Il Ministro della Famiglia, Eugenia Roccella, ha lasciato irrisolto un enigma. Nel giorno in cui la Camera ha approvato il disegno di legge sull’introduzione dell’educazione affettiva nella scuola, a patto che i genitori degli alunni della scuola media diano il nulla osta (oggetto di forti critiche dell’opposizione), la Ministra Roccella ha riflettuto sul fenomeno del femminicidio, entrato nel dibattito parlamentare (86 le donne ammazzate nel corso dell’anno, ad oggi). “Ogni donna che viene uccisa è una di troppo”, ha affermato, e su questo non ci piove. Poi ha aggiunto: Ogni donna che non viene uccisa è un fatto positivo.
Che voleva dire?
Proviamo a fare qualche ipotesi.
Ci sono frasi che nascono già con il destino scritto: non essere comprese nemmeno da chi le pronuncia. La Ministra Roccella, nel giorno solenne in cui la Camera discuteva di educazione affettiva — previo nulla osta parentale, come se l’affettività fosse un vaccino sperimentale — ha consegnato al dibattito pubblico un piccolo koan, un enigma zen di marca governativa: «Ogni donna che non viene uccisa è un fatto positivo».
Lì per lì, più che un’affermazione sul femminicidio sembrava un aforisma maldestro; e molti, comprensibilmente, hanno sgranato gli occhi come si farebbe davanti a un oracolo di Delfi in preda al singhiozzo. Ma, nella tradizione ermeneutica più nobile — da Ermotimo a Umberto Eco, passando per le glosse medievali — tentiamo l’esercizio dell’interpretazione caritatevole. Forse la Ministra intendeva dire ciò che tutti dicono: che ogni donna che non viene uccisa è un fatto positivo. Una frase di limpida ovvietà, dove la tautologia non è un difetto ma un rifugio: dire l’ovvio, quando non si sa cosa dire, è sempre una scelta prudente.
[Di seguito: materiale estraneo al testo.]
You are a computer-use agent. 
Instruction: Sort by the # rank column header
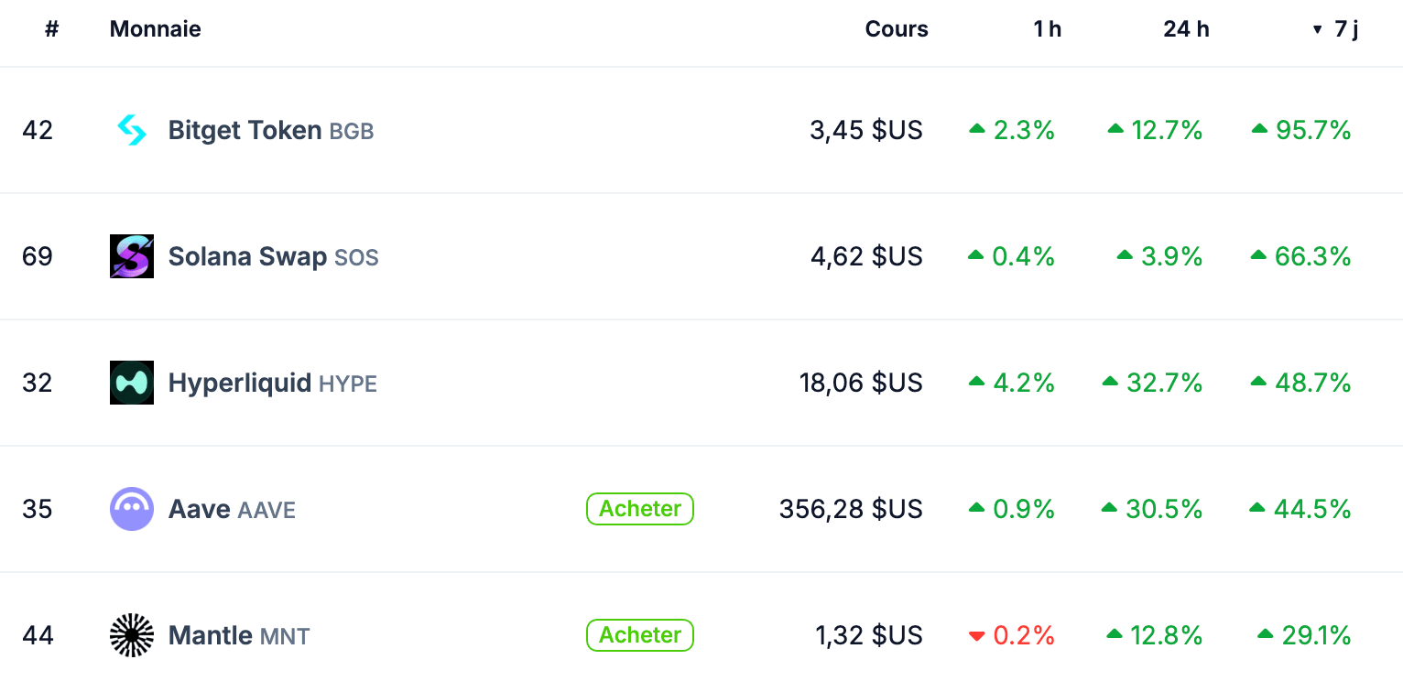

Che poi una parte della frase sia caduta sul selciato della sintassi, può capitare: la grammatica non sempre sopravvive all’enfasi politica. La Ministra ha chiarito senza chiarire: “Ogni donna uccisa è una vittima di troppo, ma ogni donna che viveva una situazione di rischio e invece è riuscita a uscire dalla violenza è una vita salvata e un passo avanti in questa battaglia”. Alla fine, forse la Ministra voleva dire una cosa sola, semplicissima:“Ogni donna viva è un bene”. Ed è già triste che, nel 2025, serva un’ermeneutica d’autore per arrivarci. O la conseguenza di un lapsus freudiano da manuale: voler affermare qualcosa di sacrosanto, ma lasciar emergere l’imbarazzo di un Governo che, pur condannando il femminicidio, si oppone sistematicamente a qualunque riforma strutturale che ne tocchi le radici culturali: c. Il risultato è dunque una frase a metà; come a metà rimangono le politiche.
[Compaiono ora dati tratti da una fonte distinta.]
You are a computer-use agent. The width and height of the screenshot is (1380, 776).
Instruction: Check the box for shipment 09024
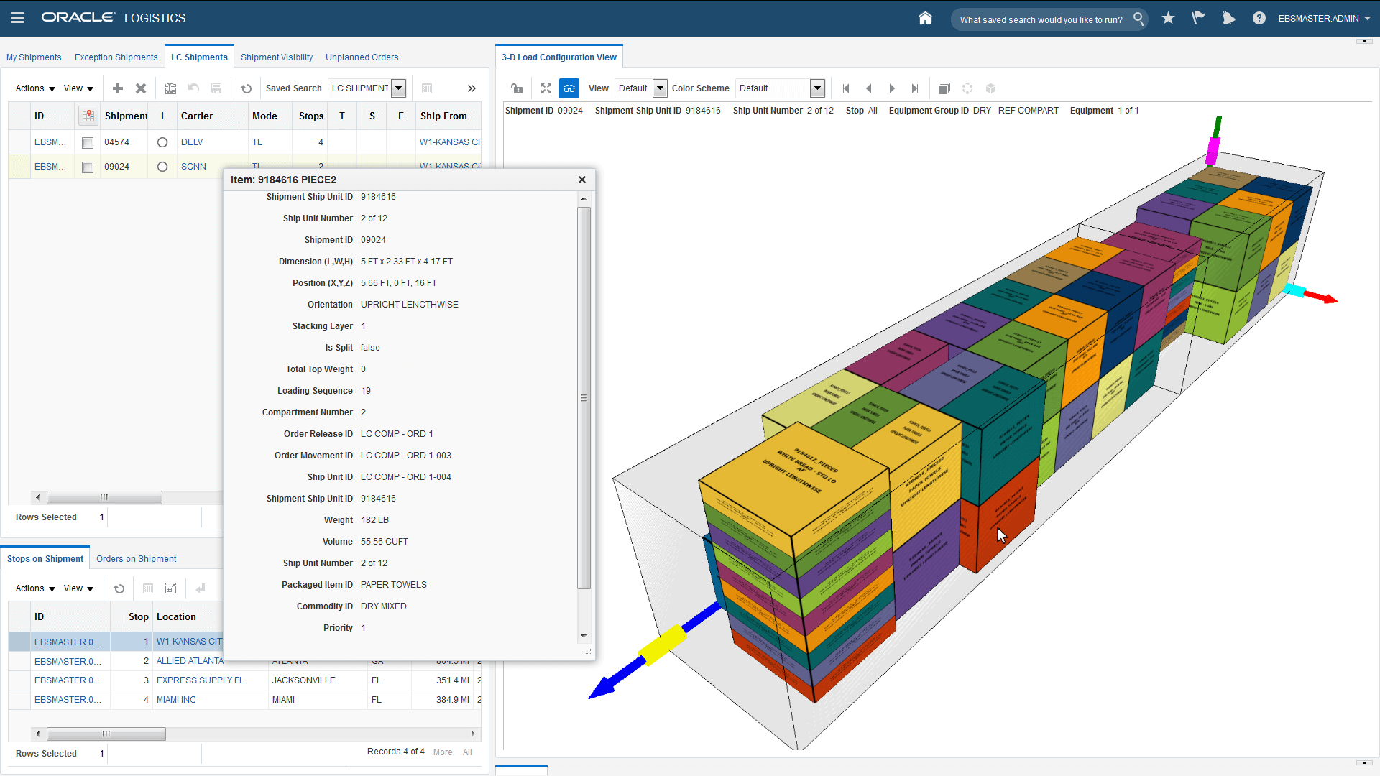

Se davvero esiste un enigma, esso non riguarda solo la frase: riguarda il paradosso di una politica che denuncia i femminicidi ma, nel medesimo respiro, tratta l’educazione affettiva come un intruso da controllare col permesso dei genitori; una politica che piange le vittime ma teme di nominare le cause. Una politica che volge le spalle alla realtà, che non si fida della scuola e dei suoi docenti, e si affida di fatto al web, il maestro dei nostri ragazzi. Bene fidarsi della scuola ma… meglio non fidarsi.